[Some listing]
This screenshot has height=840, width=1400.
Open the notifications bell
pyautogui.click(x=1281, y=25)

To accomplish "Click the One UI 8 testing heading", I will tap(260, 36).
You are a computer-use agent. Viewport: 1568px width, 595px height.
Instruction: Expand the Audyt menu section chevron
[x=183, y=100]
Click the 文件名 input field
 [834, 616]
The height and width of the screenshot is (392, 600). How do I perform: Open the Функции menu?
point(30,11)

[Problem to solve] Count the lines in the listing above that contain the word "Open" and reply with the number alone.

[Exercise result] 2